Notably, a significant proportion of cases involving Telegram and Discord are linked to infostealers. There are few instances where non-infostealers exploit Telegram or Discord for malicious intent. For example, PrivateLoader utilized Discord for final payload delivery until mid-2022, and Discord’s previously mentioned misuse in the WhisperGate attacks targeting Ukraine. The reason why other malware types don’t exploit Telegram and Discord as much remains uncertain. However, it’s believed that these platforms particularly suit infostealers due to their straightforward data exfiltration features.

Social Media Platforms: A Hotspot for C2 Misuse

Social media platforms rank among the top types of LIS that are vulnerable to exploitation, coming in fourth in terms of frequency. The diversity in this category is evident, with numerous distinct services being observed. Steam Community and YouTube emerge as the most frequently abused platforms. One reason for the prevalent misuse of the Steam Community might be the lenient stance of its parent company, Valve, regarding content removal. As noted by Emerging Threats, when Steam Community was approached about a C2 distribution method linked to Vidar, the platform decided that the value of allowing users to share information via their profiles was more significant than addressing potentially abusive accounts.
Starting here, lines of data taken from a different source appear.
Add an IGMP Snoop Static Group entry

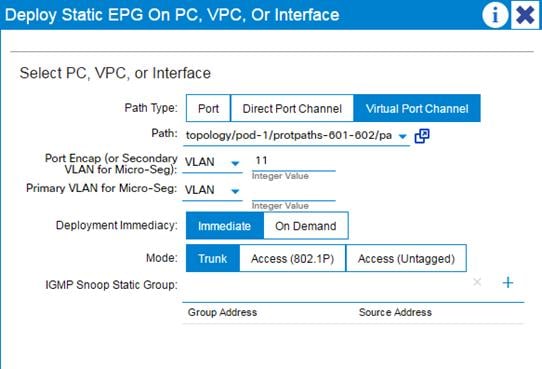[x=508, y=283]
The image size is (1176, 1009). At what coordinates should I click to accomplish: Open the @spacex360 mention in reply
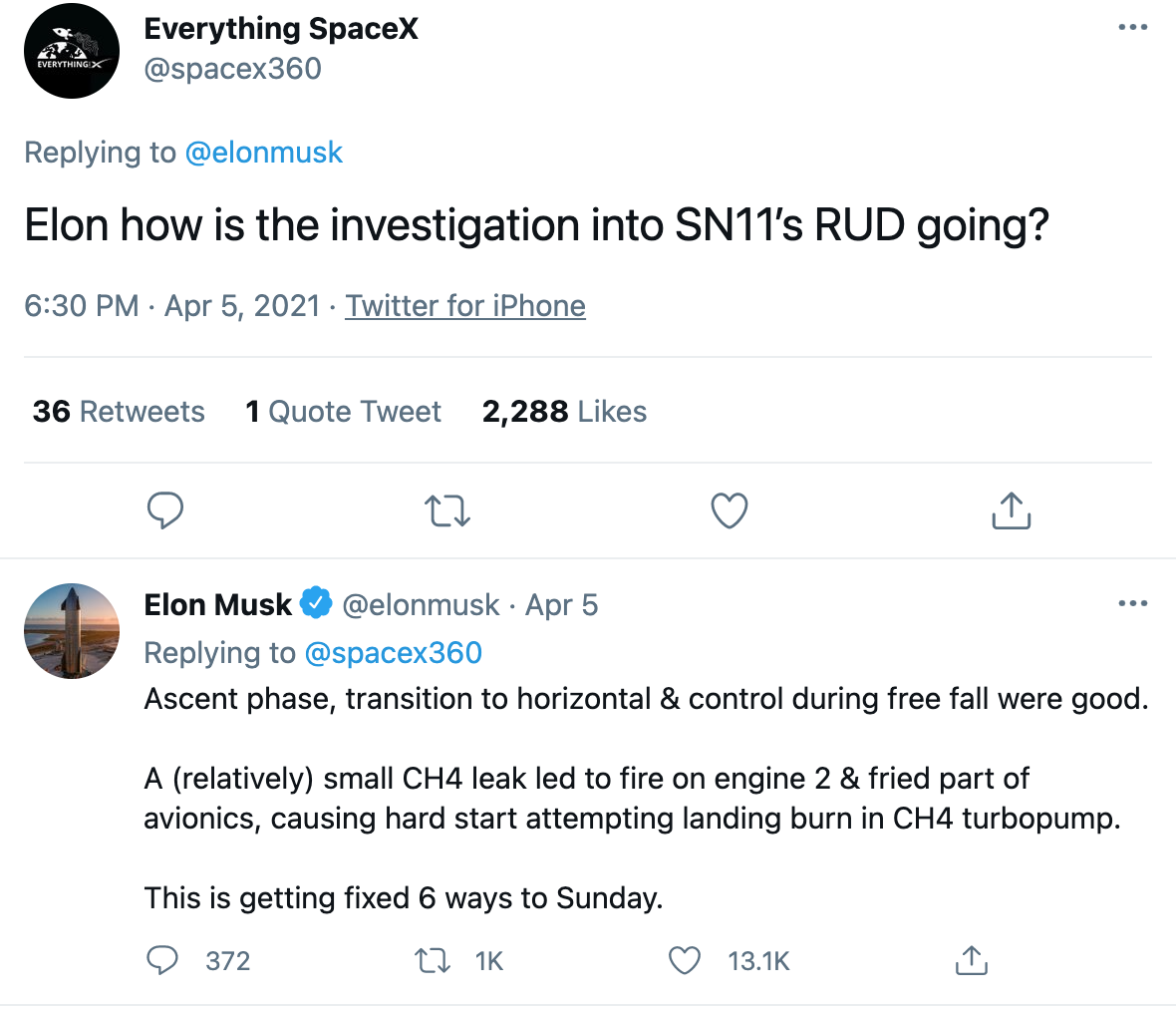tap(393, 653)
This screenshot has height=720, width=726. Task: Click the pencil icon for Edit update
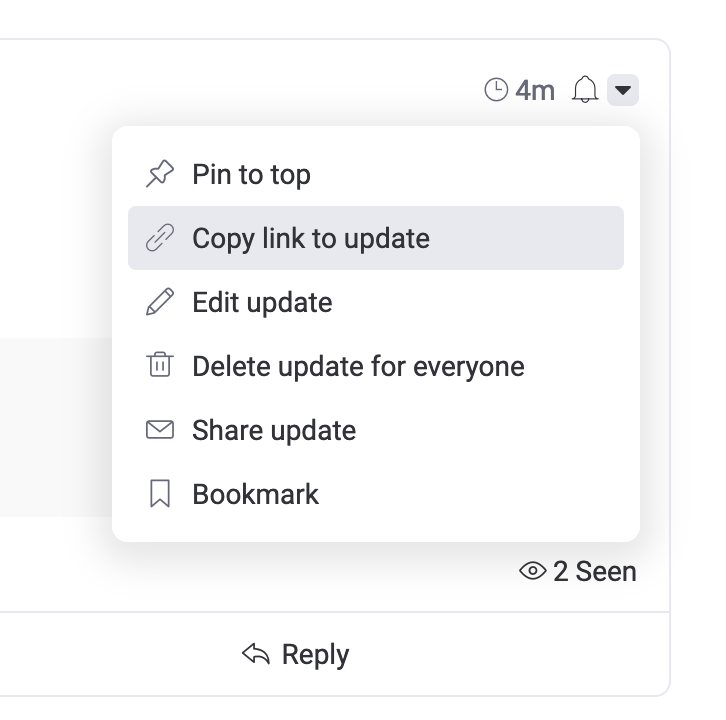[x=160, y=301]
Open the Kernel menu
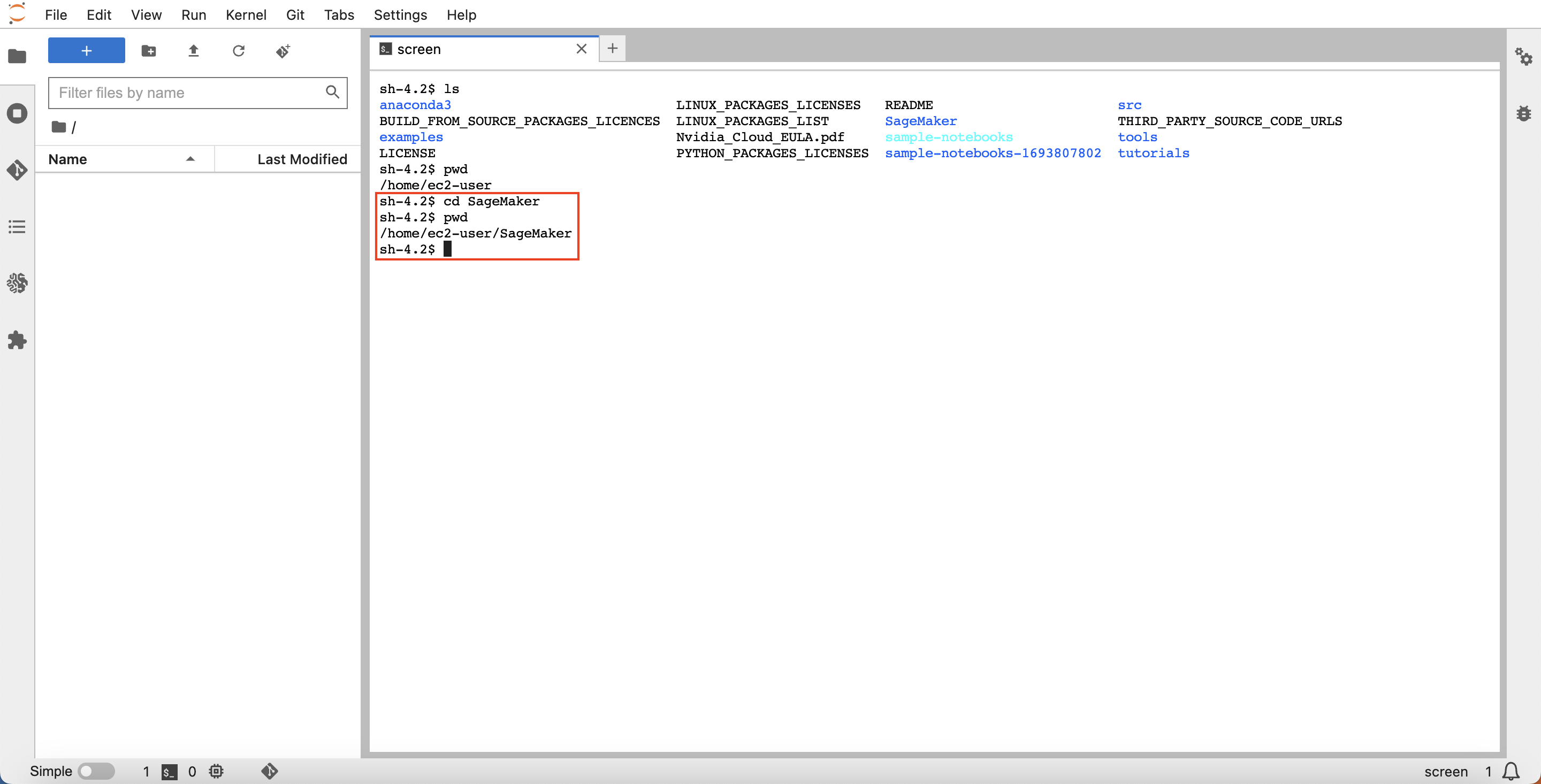1541x784 pixels. (x=246, y=14)
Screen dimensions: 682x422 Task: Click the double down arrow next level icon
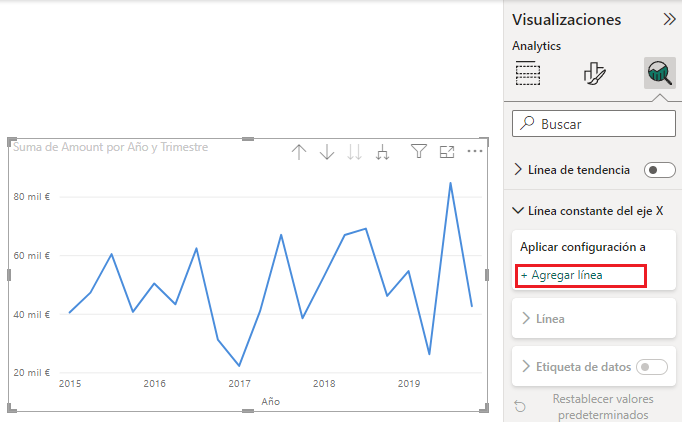[x=354, y=152]
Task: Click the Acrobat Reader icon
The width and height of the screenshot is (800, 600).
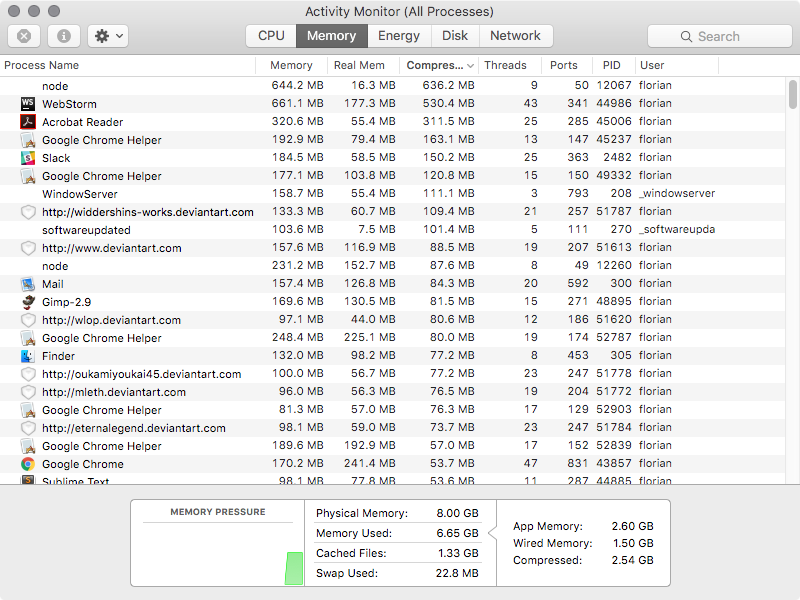Action: pyautogui.click(x=28, y=122)
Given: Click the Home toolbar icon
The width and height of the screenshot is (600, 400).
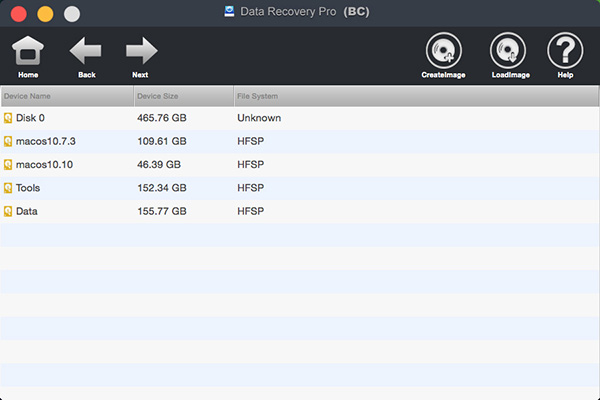Looking at the screenshot, I should coord(28,52).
In the short term, security teams should monitor or restrict legitimate internet services that aren’t essential for their operations but are known to be exploited for malicious purposes. For a long-term strategy, companies should focus on understanding their employees’ legitimate use of these services and the potential for misuse. This understanding will pave the way for more refined detection systems, enhancing overall organizational security. Additionally, technologies like TLS network interception are becoming more relevant, offering better visibility and introducing new privacy and compliance challenges.

In summary:

  • Evaluate and block non-essential online services.
  • Monitor specific service usage and understand the context.
  • Implement advanced detection mechanisms.
  • Engage in proactive threat hunting.
  • Simulate attacks to assess detection capabilities.
  • Collaborate with online service providers to counter malicious activities.